If the partition selected is the largest value, this is inefficient as one of the created sublists is empty

The simplest method is to pick a fixed position in the current sequence, for example the right most, however this is not most efficient

Partition moves everything smaller than the pivot, and everything bigger to the right. It does not sort

This is how the partition procedure can be implemented

def Partition(A[1...n], int left, int right):
int x=A[right]
int i=left-1
for j=left to right-1:
if A[j] < x:
i=i+1
swap A[i] and A[j]
swap A[i+1] and A[right]
return i+1


This will swap values so that the values on the left are smaller than the pivot

It moves the pivot to just above the elements that have been swapped because they are less than 2

## Worst case

Remember that if you are calling quicksort on two numbers, you will still have to make a quicksort on an empty space, due to the recursive nature of the algorithm. However, it will fail the if statement in the quick sort algorithm.

The worst case will depend on how you choose your pivot.

The worst case is where partition is called the maximum number of times. So the occasion where there are lists of length 0 and 1 should be delayed as much as possible.

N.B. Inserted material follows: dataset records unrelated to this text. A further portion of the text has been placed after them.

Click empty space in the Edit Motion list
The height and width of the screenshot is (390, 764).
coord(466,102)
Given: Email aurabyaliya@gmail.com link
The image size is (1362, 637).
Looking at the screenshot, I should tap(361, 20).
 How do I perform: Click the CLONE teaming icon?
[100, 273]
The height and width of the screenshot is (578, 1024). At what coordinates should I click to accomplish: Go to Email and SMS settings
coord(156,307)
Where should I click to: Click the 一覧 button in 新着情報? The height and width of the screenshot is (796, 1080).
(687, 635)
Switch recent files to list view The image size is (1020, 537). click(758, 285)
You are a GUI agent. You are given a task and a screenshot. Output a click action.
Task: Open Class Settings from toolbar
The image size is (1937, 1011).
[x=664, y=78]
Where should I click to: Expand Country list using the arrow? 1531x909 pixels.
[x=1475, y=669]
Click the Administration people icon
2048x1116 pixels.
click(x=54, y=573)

On choosing the right most element as the pivot, an already sorted list will be highly inefficient. This is because a right sublist would never be made

The more evenly sized the sublists, the better the algorithm will perform

This has a lower recursion depth than merge sort and does not keep copies of data. Slow memory fast CPU - quicksort. Fast memory slow CPU - mergesort

## Below length 4

For example in quicksort, when the lengths of the sublists get less than 4, use a different algorithm.